Photo by Tobias Sieben.
Stanford Medicine Scope - July 18th, 2017 - by Krista Conger
I’m not going to lie. I’m not a big amusement park fan. But I’m fascinated by this picture of this amazing artsy walkable roller coaster (called, mysteriously, Tiger and Turtle — Magic Mountain) in Duisburg, Germany. It’s a great illustration of a concept in gene expression called chromosomal looping.
The idea is that DNA looping, to create a structure like the track of this art exhibit, is an efficient way to bring together stretches of DNA that are normally separated by large distances. Often these loops are associated with changes in the expression levels of nearby genes. But much remains to be learned about how the three-dimensional structure of chromosomes affects the function of living cells.

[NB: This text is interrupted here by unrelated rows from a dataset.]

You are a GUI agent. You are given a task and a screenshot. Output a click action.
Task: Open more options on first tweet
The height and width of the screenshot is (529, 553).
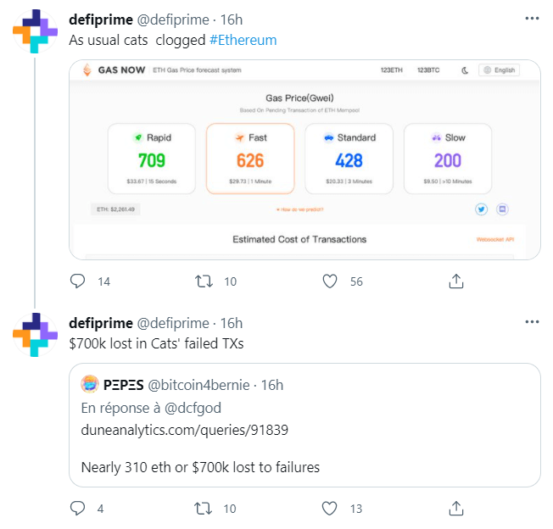(x=531, y=18)
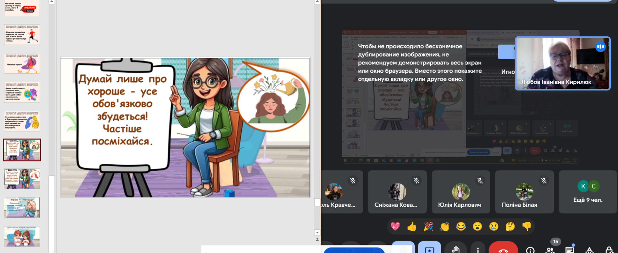Toggle the screen presentation button
The height and width of the screenshot is (253, 618).
(x=430, y=249)
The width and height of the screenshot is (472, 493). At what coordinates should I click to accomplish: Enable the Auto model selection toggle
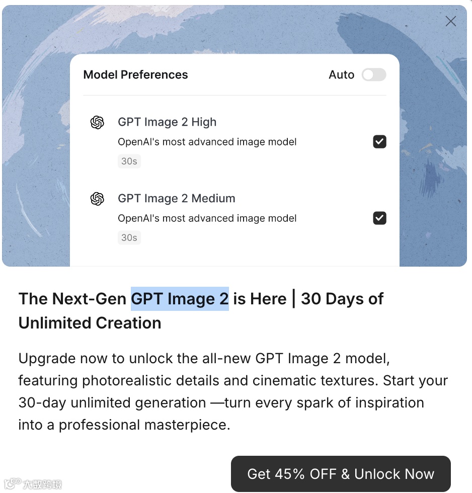tap(373, 74)
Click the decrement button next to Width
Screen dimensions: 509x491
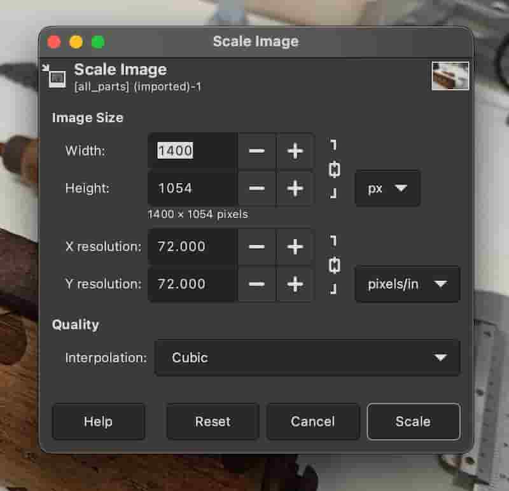click(x=257, y=151)
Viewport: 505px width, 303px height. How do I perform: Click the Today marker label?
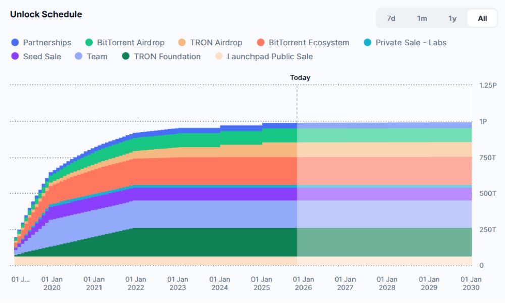[300, 78]
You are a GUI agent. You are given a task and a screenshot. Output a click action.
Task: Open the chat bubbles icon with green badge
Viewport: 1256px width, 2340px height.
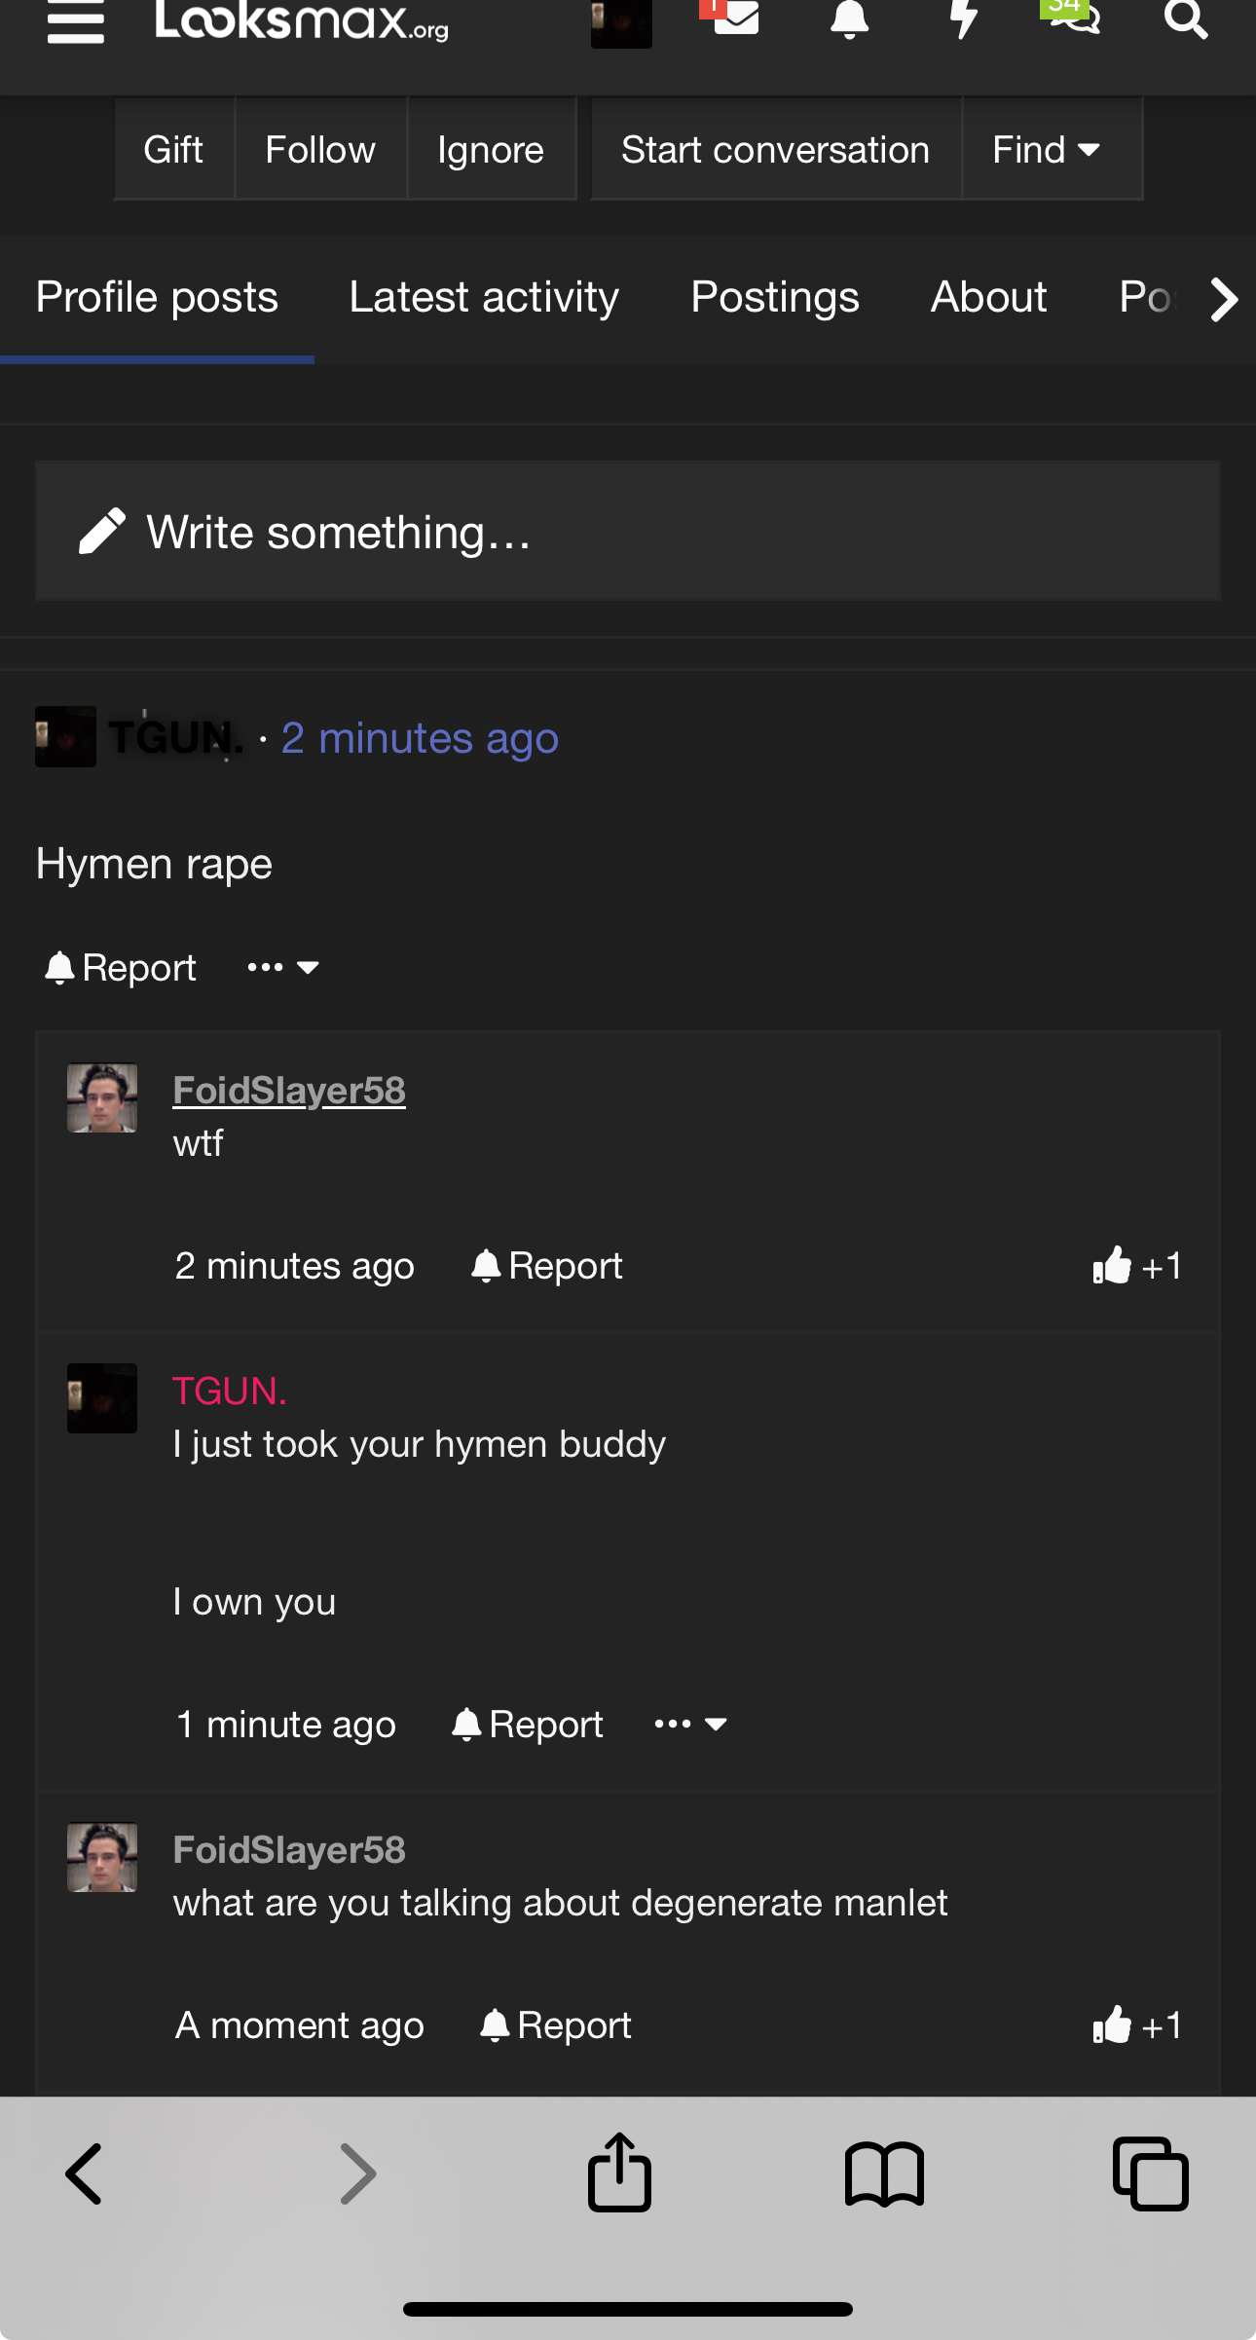point(1073,18)
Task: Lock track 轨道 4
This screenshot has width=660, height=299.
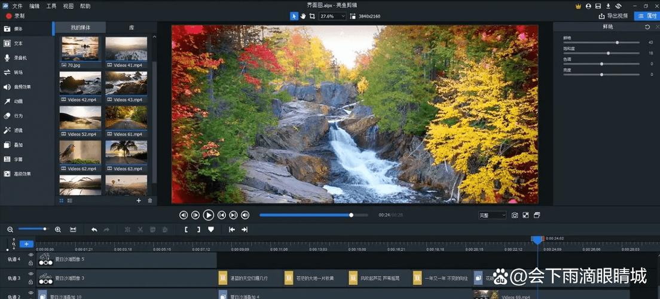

Now Stanford dermatologist Kevin Wang, MD, PhD, and graduate student Stefanie Morgan have devised a way to use the immensely popular gene editing tool called CRISPR/Cas9 to loop together any two DNA segments. Of particular interest are short stretches of DNA that promote the expression of nearby genes and other, more-distant DNA sequences that enhance that expression from afar. They described their technique last week in Nature Communications.
I asked Wang to tell me more about what they’ve accomplished. As he explained in an email:
Looping has long been assumed to play an instructive role in gene expression — turning genes on or off depending on which loops form by juxtaposing various enhancers with their target promoters — but it’s not been clear how this chromosomal looping is regulated. We’ve re-engineered the CRISPR technology to create reversible, targetted loops between any two DNA segments of our choosing. So now we can interrogate any enhancer-promoter relationship at will. This is particularly important to understand how the gain or loss of looping ability that we sometimes see in cancer cells or during the course of normal development affects gene expression in the cell.
The researchers tested the ability of their technique, which they termed CLOuD9, to manipulate chromosomal structure in human leukemia cells growing in lab dishes. These cancer cells express high levels of a gene called fetal gamma-globin in lieu of the beta-globin gene that is usually expressed by their non-cancerous peers. Morgan and Wang found that they could restore the robust expression of beta-globin in the leukemia cells by using CLOuD9 to juxtapose the gene’s promoter with a distant enhancer region. Conversely, they could reverse the expression by releasing the loop.
Looping had already been postulated to be important in the expression of beta-globin. But the ability to induce and then reverse these three-dimensional structures at will is an important advance. As Wang explained:
We have begun to work with research groups around the world to investigate how CLOuD9 can be used to learn more about specific gene regulatory events in biological systems ranging from viral latency in immune cells to drug resistance in cancer.
Like seen in some extreme roller coasters, the researchers are also using the technique to push the limits of looping. Are extremely large loops spanning vast chromosomal distances possible? What about loops within loops, or loops between two separate chromosomes? If so, what are the functional consequences? The implications are… well, dizzying!